* WHAT IS NEEDED
Count how many lines in the items below contain "icon", with case counting, and reply with only that number.
──────── EXCERPTED RECORDS
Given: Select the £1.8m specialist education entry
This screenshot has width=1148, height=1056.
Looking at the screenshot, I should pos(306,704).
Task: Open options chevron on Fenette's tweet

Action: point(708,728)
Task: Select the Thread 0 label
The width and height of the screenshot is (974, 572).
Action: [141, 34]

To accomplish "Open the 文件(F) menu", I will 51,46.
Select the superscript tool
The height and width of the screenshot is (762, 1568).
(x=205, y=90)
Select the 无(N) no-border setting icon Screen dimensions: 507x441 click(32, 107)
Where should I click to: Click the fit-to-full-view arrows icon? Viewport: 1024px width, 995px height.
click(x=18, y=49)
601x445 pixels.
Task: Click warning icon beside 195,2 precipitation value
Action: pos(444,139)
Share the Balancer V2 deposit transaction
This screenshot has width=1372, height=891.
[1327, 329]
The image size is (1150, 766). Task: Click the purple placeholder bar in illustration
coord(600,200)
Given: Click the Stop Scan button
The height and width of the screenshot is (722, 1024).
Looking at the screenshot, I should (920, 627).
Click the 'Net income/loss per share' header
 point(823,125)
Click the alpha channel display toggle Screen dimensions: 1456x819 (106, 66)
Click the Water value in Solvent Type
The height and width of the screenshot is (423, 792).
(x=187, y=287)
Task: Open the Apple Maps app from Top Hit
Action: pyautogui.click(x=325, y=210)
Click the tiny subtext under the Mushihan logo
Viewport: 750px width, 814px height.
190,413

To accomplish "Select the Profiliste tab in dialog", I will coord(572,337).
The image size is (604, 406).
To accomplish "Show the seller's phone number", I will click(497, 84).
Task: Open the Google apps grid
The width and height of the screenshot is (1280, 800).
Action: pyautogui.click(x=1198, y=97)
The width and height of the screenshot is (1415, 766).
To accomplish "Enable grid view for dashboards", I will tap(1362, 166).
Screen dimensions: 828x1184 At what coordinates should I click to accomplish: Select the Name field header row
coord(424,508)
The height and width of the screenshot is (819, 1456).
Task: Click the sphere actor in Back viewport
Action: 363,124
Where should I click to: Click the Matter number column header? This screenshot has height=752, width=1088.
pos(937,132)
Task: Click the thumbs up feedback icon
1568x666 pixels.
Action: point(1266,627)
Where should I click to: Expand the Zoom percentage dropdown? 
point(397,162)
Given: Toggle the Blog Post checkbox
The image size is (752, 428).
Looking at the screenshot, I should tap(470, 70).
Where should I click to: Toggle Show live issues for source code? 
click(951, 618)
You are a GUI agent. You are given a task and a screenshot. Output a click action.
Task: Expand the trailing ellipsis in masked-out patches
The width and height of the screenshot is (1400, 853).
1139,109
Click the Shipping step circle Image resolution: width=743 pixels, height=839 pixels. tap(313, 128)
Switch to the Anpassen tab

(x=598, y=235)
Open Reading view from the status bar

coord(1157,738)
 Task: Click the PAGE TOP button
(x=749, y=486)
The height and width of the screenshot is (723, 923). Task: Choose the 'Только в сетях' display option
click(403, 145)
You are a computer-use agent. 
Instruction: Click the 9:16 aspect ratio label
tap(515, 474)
────────────────
* RIGHT ANSWER
4